It was an unfortunate mistake I think this design, that probably slipped through as we might have missed to review some code, but code reviewing activities are also a tradeoff between other things that needs doing, so we just have to deal with it.

u3s · 2024-03-20T15:53:30Z

Also I think it should work to have several accepting processes, first one will win and the others might get the next connection attempt.

Do you mean to have that in scenario with parallel_login == true or parallel_login == false?

u3s · 2024-03-21T10:56:28Z

I agree with suggestions from Ingela.
When browsing code I also found code line which is probably redundant.

user_pid option is added twice - probably safe to remove (tm) ;-) if turns out related to this work.
ssh_acceptor:handle_connection/4 invokes ?PUT_INTERNAL_OPT([{user_pid, which is then repeated in ssh_system_sup:start_subsystem/4

I think instruction in ssh_acceptor could be removed.

u3s · 2024-03-21T14:12:35Z

lib/ssh/test/ssh_connection_SUITE.erl

+    end.
+
+%%--------------------------------------------------------------------
+%% Issue #8223


if you write GH-8223 it will be clear you're referring to github issue.

Maria-12648430 · 2024-03-21T16:05:18Z

This is pretty hard stuff 😰 Everything happens all over the place and gets pushed around to everywhere else, or so it seems 🤪 This will take a while to sort out and not break anything.

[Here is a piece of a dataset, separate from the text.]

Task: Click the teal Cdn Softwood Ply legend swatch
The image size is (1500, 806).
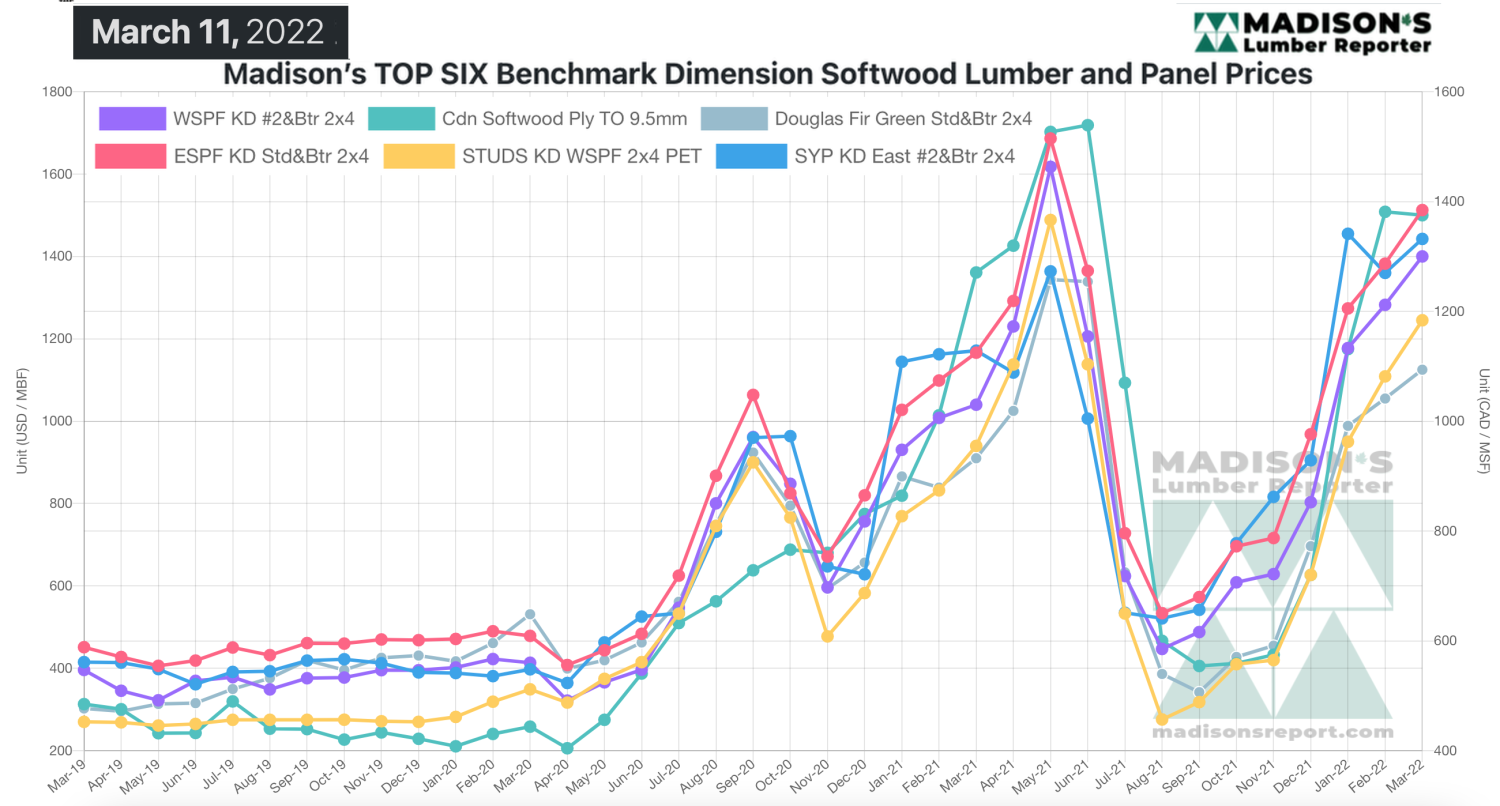Action: (401, 119)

IngelaAndin · 2024-03-22T16:45:11Z

Also I think it should work to have several accepting processes, first one will win and the others might get the next connection attempt.

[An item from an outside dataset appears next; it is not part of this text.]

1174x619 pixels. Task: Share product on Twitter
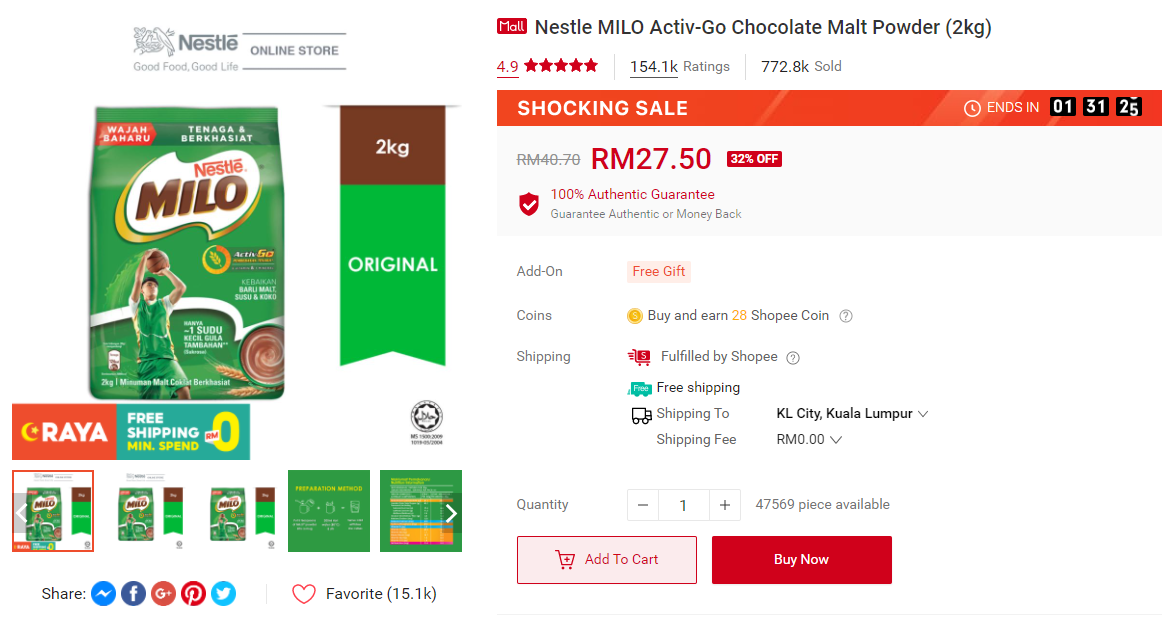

Do you mean to have that in scenario with parallel_login == true or parallel_login == false?
I guess it makes little sense for parallel_login false! I think this option makes little sense at all. I think you could always have parallel login and put the limit to one to get false behavior.

Maria-12648430 · 2024-03-25T11:33:12Z

@IngelaAndin @u3s Ok, with help from @juhlig, this is what we came up with. Let us know what you think.

We put another simple_one_for_one supervisor ssh_acceptor_subsup between ssh_acceptor_sup and ssh_acceptor. It sets up the listening socket for a daemon (this was formerly in ssh_acceptor). The actual acceptor processes are children of this supervisor.

We also introduced a new value for the parallel_login option in addition to true and false which can be a positive integer.

The overall behavior is as follows, depending on the value given for parallel_login:

If parallel_login is a number N (false is synonymous to N=1), that number of ssh_acceptor children are started initially. Each of those acceptors runs in a loop that waits for a connection, handles it, then wraps around to waiting for the next connection. This way, up to N login attempts can be handled simultaneously; if there are more than N simultaneous login attempts, they have to wait.
If parallel_login is true (in the sense of an unlimited number of simultaneous login attempts), only 1 ssh_acceptor child is started initially. As soon as this acceptor gets a connection, it tells the supervisor to start another acceptor before handling the connection and finally exiting (instead of looping around to wait for another connection). The freshly started acceptor will behave in the same way.

The outlined behavior introduces no backwards incompatibilities. parallel_login values false and true remain with the same outward behavior, and the newly introduced value N provides a good "middle ground" between sequential accepting and unlimited all-out parallelism.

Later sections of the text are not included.